**Source material**
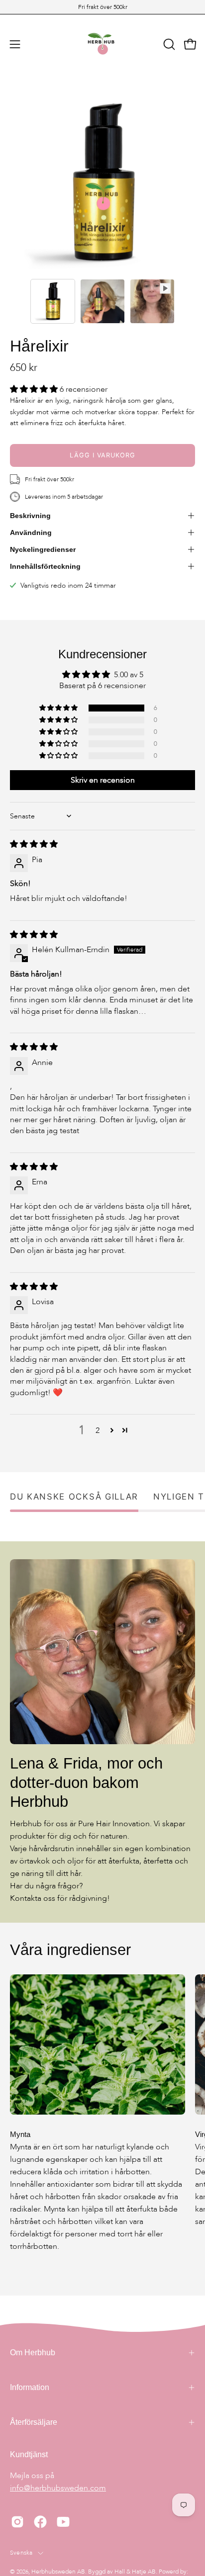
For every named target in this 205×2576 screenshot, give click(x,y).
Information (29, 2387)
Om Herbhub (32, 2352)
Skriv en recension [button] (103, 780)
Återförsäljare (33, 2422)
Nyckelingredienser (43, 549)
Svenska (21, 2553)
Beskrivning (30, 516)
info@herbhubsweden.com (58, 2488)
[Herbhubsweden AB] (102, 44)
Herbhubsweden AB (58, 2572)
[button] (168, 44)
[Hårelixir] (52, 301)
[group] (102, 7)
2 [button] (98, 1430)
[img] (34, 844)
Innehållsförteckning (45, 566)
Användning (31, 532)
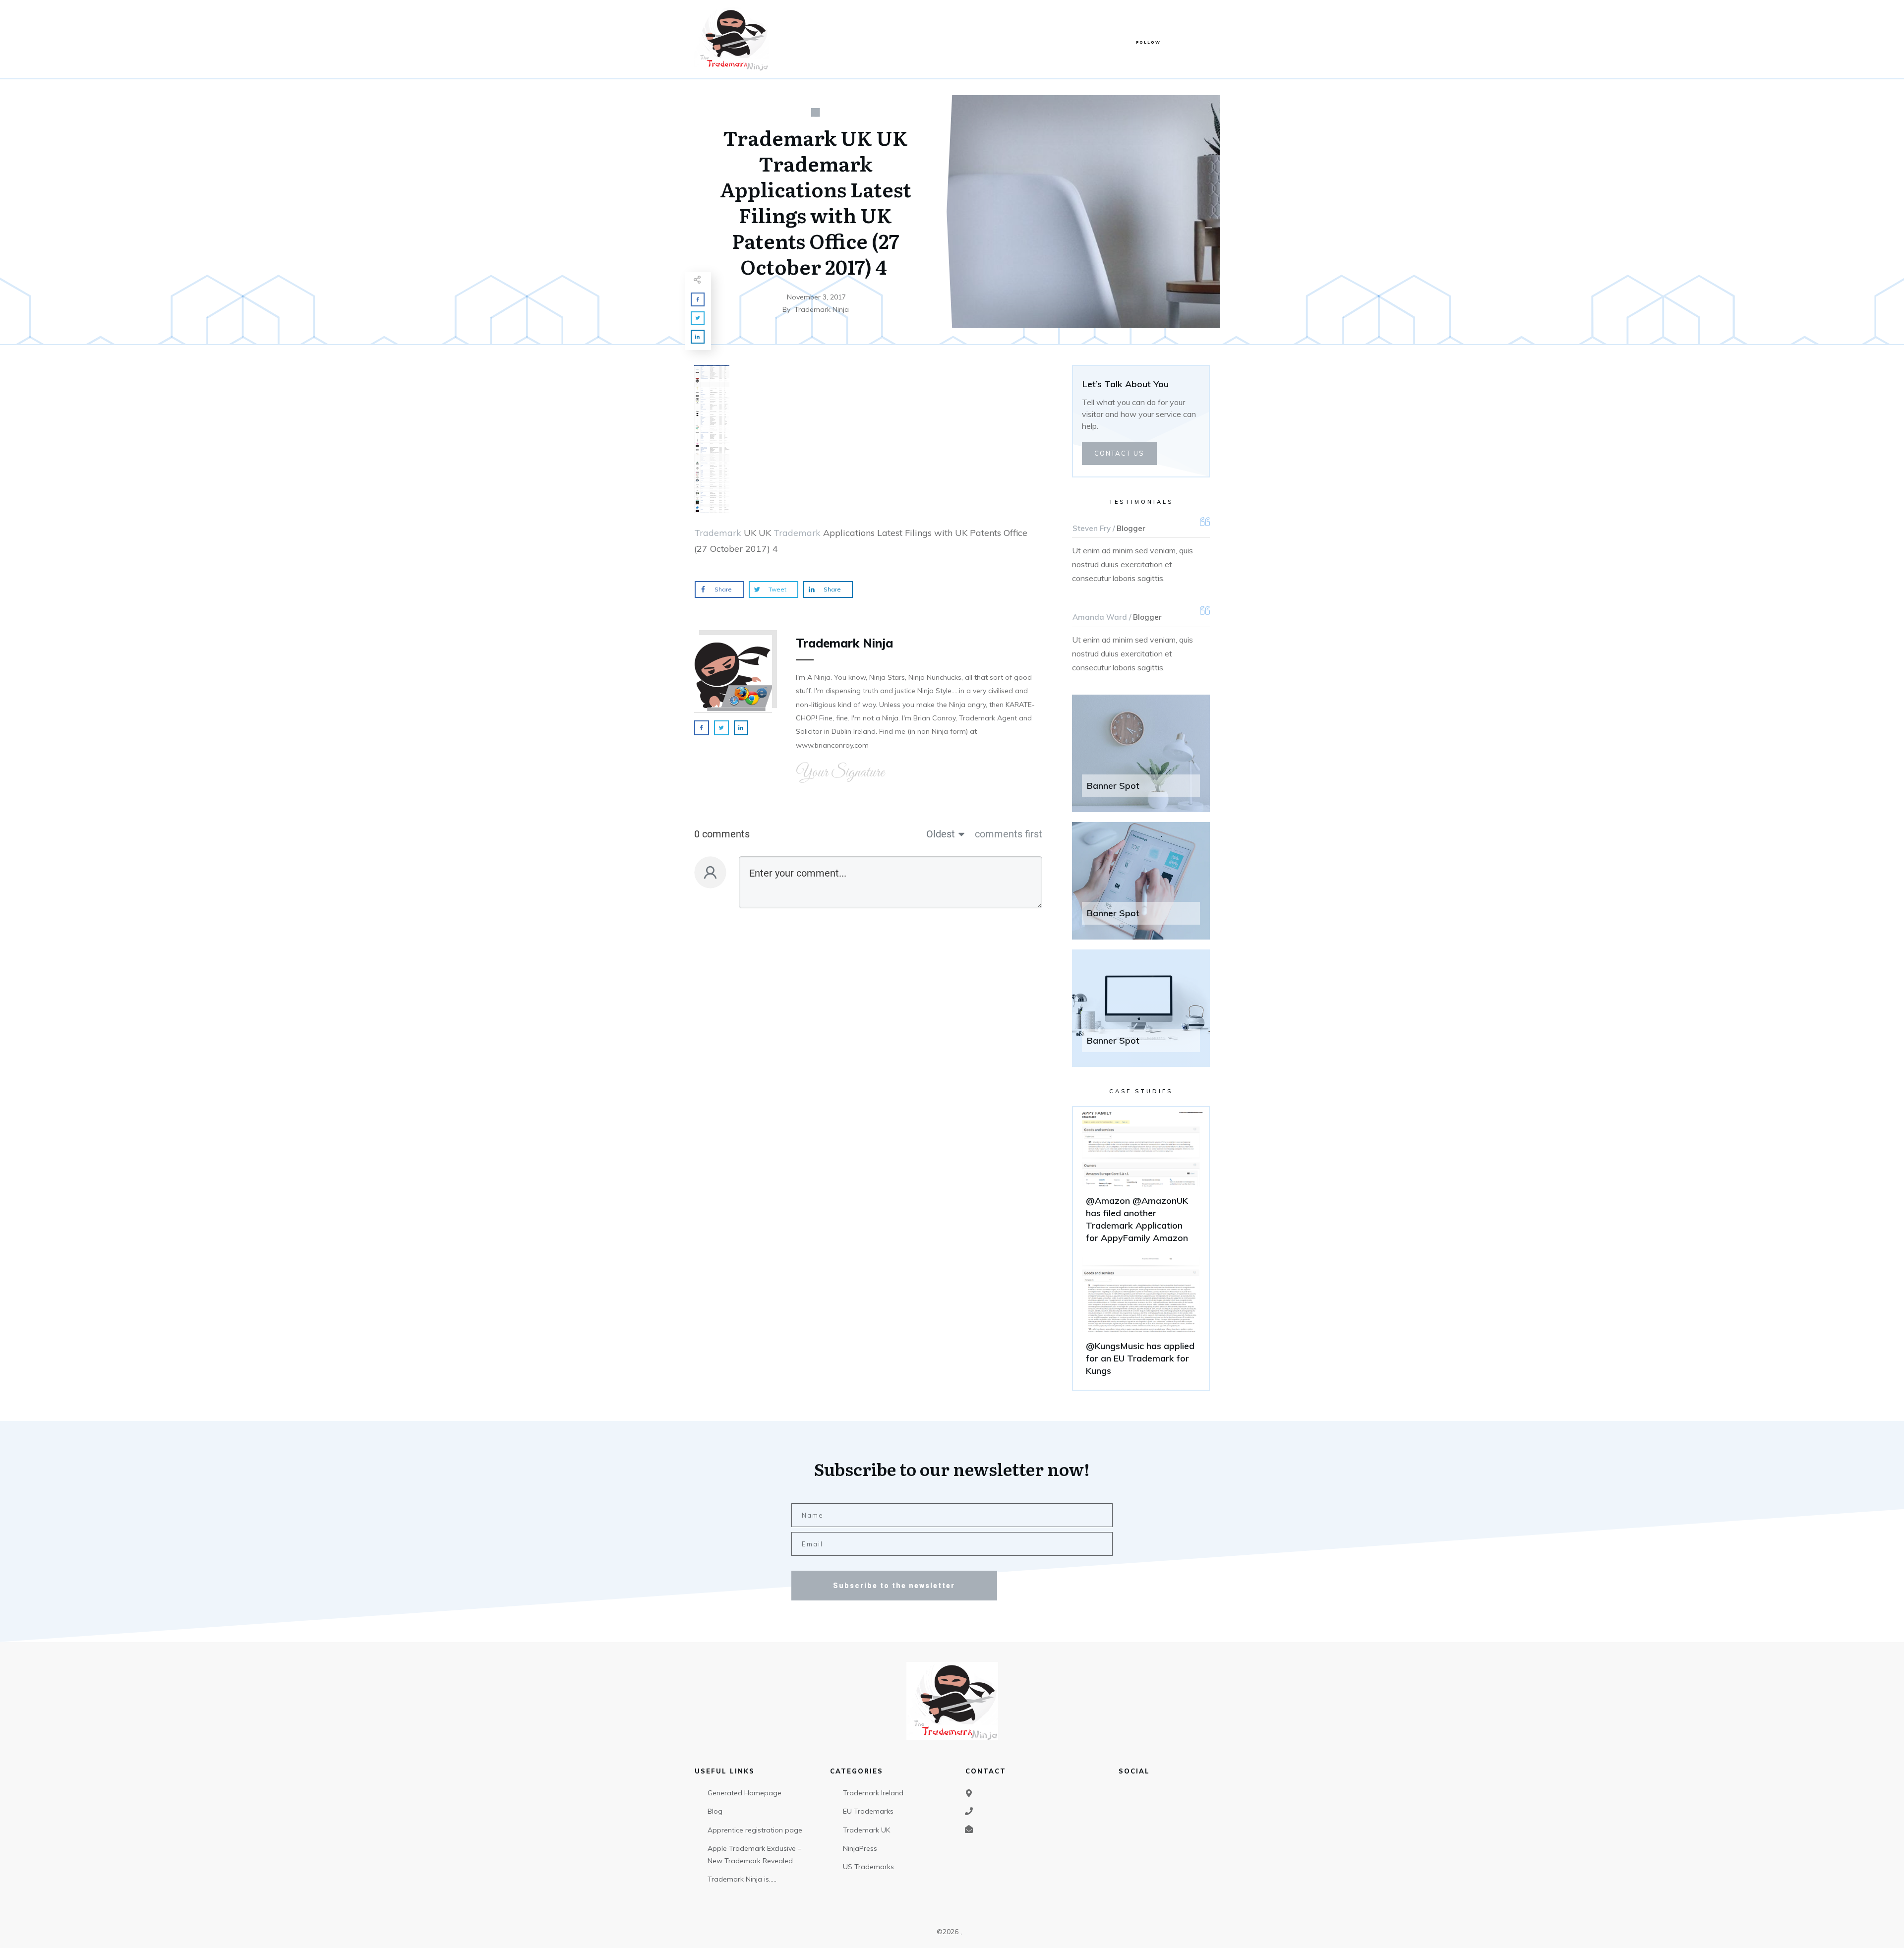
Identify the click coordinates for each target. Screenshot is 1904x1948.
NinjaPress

**Try it**
From the line that contains "Nyckelingredienser (43, 549)" to the last line of the data above, inclusive, transcribe every line exactly and only those lines, omitting pictures.

**Exercise answer**
Nyckelingredienser (43, 549)
Svenska (21, 2553)
Beskrivning (30, 516)
info@herbhubsweden.com (58, 2488)
[Herbhubsweden AB] (102, 44)
Herbhubsweden AB (58, 2572)
[button] (168, 44)
[Hårelixir] (52, 301)
[group] (102, 7)
2 [button] (98, 1430)
[img] (34, 844)
Innehållsförteckning (45, 566)
Användning (31, 532)
Identify the click coordinates for each target. Screenshot is 1904x1948.
NinjaPress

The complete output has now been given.